WHAT THIS TASK INVOLVES
Return the entries in full, exactly as they were written.

SUPPLIED MATERIAL
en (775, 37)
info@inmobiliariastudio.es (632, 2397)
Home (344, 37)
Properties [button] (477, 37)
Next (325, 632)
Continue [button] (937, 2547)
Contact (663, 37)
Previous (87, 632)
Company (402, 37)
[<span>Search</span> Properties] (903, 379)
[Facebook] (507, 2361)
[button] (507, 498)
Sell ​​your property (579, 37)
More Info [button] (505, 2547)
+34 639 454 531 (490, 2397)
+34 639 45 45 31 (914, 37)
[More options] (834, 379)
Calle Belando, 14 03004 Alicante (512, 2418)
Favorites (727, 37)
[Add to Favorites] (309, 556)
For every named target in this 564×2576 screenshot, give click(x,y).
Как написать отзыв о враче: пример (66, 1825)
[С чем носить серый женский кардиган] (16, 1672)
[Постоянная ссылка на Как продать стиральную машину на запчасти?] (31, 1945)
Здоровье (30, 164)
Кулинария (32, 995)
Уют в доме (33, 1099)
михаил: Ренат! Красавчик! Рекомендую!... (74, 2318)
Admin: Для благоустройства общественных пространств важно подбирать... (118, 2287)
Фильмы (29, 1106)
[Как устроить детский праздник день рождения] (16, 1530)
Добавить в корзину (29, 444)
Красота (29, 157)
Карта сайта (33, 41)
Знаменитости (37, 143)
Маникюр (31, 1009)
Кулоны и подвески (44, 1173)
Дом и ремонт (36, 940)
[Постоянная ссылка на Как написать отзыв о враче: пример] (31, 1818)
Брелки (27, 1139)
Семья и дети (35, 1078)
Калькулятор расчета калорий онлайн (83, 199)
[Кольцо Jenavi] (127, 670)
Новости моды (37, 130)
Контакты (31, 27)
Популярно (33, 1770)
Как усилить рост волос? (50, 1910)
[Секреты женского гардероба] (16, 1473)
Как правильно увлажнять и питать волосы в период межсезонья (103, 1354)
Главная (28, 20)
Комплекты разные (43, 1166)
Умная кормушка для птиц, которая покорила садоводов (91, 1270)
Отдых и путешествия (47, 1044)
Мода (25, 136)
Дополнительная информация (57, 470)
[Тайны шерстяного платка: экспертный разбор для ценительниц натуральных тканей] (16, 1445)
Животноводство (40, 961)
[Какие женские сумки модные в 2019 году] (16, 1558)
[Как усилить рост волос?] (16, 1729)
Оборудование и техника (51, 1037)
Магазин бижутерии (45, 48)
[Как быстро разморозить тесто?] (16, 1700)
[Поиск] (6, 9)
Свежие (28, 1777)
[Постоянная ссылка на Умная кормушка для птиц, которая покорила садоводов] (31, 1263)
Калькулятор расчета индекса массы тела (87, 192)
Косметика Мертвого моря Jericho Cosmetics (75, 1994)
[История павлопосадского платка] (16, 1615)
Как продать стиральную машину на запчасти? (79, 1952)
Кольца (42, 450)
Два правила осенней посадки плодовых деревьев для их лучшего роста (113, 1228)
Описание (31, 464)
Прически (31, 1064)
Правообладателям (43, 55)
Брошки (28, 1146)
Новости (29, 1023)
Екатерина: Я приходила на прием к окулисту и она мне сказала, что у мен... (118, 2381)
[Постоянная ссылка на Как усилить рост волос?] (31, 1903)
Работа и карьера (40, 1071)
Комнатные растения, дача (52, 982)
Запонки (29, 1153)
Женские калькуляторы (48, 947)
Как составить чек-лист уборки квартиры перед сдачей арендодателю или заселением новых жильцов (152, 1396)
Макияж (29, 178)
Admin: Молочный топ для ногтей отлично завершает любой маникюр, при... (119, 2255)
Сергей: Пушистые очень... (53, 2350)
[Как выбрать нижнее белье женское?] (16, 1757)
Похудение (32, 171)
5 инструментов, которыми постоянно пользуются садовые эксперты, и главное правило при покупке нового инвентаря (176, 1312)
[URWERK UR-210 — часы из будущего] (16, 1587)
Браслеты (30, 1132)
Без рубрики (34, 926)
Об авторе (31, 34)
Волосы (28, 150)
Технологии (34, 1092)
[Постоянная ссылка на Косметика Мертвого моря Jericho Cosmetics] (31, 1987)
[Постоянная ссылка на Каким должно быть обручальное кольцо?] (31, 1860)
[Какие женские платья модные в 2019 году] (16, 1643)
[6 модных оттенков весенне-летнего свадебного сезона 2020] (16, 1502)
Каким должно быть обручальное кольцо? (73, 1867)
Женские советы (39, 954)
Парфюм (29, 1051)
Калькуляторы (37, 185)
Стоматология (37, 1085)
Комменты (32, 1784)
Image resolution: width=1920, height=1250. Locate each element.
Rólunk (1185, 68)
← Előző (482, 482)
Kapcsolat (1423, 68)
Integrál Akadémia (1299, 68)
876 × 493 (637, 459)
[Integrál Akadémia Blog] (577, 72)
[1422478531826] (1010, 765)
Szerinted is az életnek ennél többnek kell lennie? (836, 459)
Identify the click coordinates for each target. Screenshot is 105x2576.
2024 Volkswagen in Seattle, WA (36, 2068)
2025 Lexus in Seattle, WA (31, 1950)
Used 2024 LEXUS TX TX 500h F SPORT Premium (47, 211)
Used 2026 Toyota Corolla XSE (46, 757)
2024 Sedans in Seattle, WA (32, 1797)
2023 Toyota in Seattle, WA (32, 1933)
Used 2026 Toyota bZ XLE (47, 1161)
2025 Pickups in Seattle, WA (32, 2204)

ANSWER AREA
en (775, 37)
info@inmobiliariastudio.es (632, 2397)
Home (344, 37)
Properties [button] (477, 37)
Next (325, 632)
Continue [button] (937, 2547)
Contact (663, 37)
Previous (87, 632)
Company (402, 37)
[<span>Search</span> Properties] (903, 379)
[Facebook] (507, 2361)
[button] (507, 498)
Sell ​​your property (579, 37)
More Info [button] (505, 2547)
+34 639 454 531 (490, 2397)
+34 639 45 45 31 (914, 37)
[More options] (834, 379)
Calle Belando, 14 03004 Alicante (512, 2418)
Favorites (727, 37)
[Add to Favorites] (309, 556)
For every named target in this 564×2576 screenshot, give click(x,y).
Как написать отзыв о враче: пример (66, 1825)
[С чем носить серый женский кардиган] (16, 1672)
[Постоянная ссылка на Как продать стиральную машину на запчасти?] (31, 1945)
Здоровье (30, 164)
Кулинария (32, 995)
Уют в доме (33, 1099)
михаил: Ренат! Красавчик! Рекомендую!... (74, 2318)
Admin: Для благоустройства общественных пространств важно подбирать... (118, 2287)
Фильмы (29, 1106)
[Как устроить детский праздник день рождения] (16, 1530)
Добавить в корзину (29, 444)
Красота (29, 157)
Карта сайта (33, 41)
Знаменитости (37, 143)
Маникюр (31, 1009)
Кулоны и подвески (44, 1173)
Дом и ремонт (36, 940)
[Постоянная ссылка на Как написать отзыв о враче: пример] (31, 1818)
Брелки (27, 1139)
Семья и дети (35, 1078)
Калькулятор расчета калорий онлайн (83, 199)
[Кольцо Jenavi] (127, 670)
Новости моды (37, 130)
Контакты (31, 27)
Популярно (33, 1770)
Как усилить рост волос? (50, 1910)
[Секреты женского гардероба] (16, 1473)
Как правильно увлажнять и питать волосы в период межсезонья (103, 1354)
Главная (28, 20)
Комплекты разные (43, 1166)
Умная кормушка для птиц, которая покорила садоводов (91, 1270)
Отдых и путешествия (47, 1044)
Мода (25, 136)
Дополнительная информация (57, 470)
[Тайны шерстяного платка: экспертный разбор для ценительниц натуральных тканей] (16, 1445)
Животноводство (40, 961)
[Какие женские сумки модные в 2019 году] (16, 1558)
[Как усилить рост волос?] (16, 1729)
Оборудование и техника (51, 1037)
Магазин бижутерии (45, 48)
[Как быстро разморозить тесто?] (16, 1700)
[Поиск] (6, 9)
Свежие (28, 1777)
[Постоянная ссылка на Умная кормушка для птиц, которая покорила садоводов] (31, 1263)
Калькулятор расчета индекса массы тела (87, 192)
Косметика Мертвого моря Jericho Cosmetics (75, 1994)
[История павлопосадского платка] (16, 1615)
Как продать стиральную машину на запчасти? (79, 1952)
Кольца (42, 450)
Два правила осенней посадки плодовых деревьев для их лучшего роста (113, 1228)
Описание (31, 464)
Прически (31, 1064)
Правообладателям (43, 55)
Брошки (28, 1146)
Новости (29, 1023)
Екатерина: Я приходила на прием к окулисту и она мне сказала, что у мен... (118, 2381)
[Постоянная ссылка на Как усилить рост волос?] (31, 1903)
Работа и карьера (40, 1071)
Комнатные растения, дача (52, 982)
Запонки (29, 1153)
Женские калькуляторы (48, 947)
Как составить чек-лист уборки квартиры перед сдачей арендодателю или заселением новых жильцов (152, 1396)
Макияж (29, 178)
Admin: Молочный топ для ногтей отлично завершает любой маникюр, при... (119, 2255)
Сергей: Пушистые очень... (53, 2350)
[Как выбрать нижнее белье женское?] (16, 1757)
Похудение (32, 171)
5 инструментов, которыми постоянно пользуются садовые эксперты, и главное правило при покупке нового инвентаря (176, 1312)
[URWERK UR-210 — часы из будущего] (16, 1587)
Браслеты (30, 1132)
Без рубрики (34, 926)
Об авторе (31, 34)
Волосы (28, 150)
Технологии (34, 1092)
[Постоянная ссылка на Косметика Мертвого моря Jericho Cosmetics] (31, 1987)
[Постоянная ссылка на Каким должно быть обручальное кольцо?] (31, 1860)
[Какие женские платья модные в 2019 году] (16, 1643)
[6 модных оттенков весенне-летнего свадебного сезона 2020] (16, 1502)
Каким должно быть обручальное кольцо? (73, 1867)
Женские советы (39, 954)
Парфюм (29, 1051)
Калькуляторы (37, 185)
Стоматология (37, 1085)
Комменты (32, 1784)
Image resolution: width=1920, height=1250. Locate each element.
Rólunk (1185, 68)
← Előző (482, 482)
Kapcsolat (1423, 68)
Integrál Akadémia (1299, 68)
876 × 493 (637, 459)
[Integrál Akadémia Blog] (577, 72)
[1422478531826] (1010, 765)
Szerinted is az életnek ennél többnek kell lennie? (836, 459)
Identify the click coordinates for each target. Screenshot is 105x2576.
2024 Volkswagen in Seattle, WA (36, 2068)
2025 Lexus in Seattle, WA (31, 1950)
Used 2024 LEXUS TX TX 500h F SPORT Premium (47, 211)
Used 2026 Toyota Corolla XSE (46, 757)
2024 Sedans in Seattle, WA (32, 1797)
2023 Toyota in Seattle, WA (32, 1933)
Used 2026 Toyota bZ XLE (47, 1161)
2025 Pickups in Seattle, WA (32, 2204)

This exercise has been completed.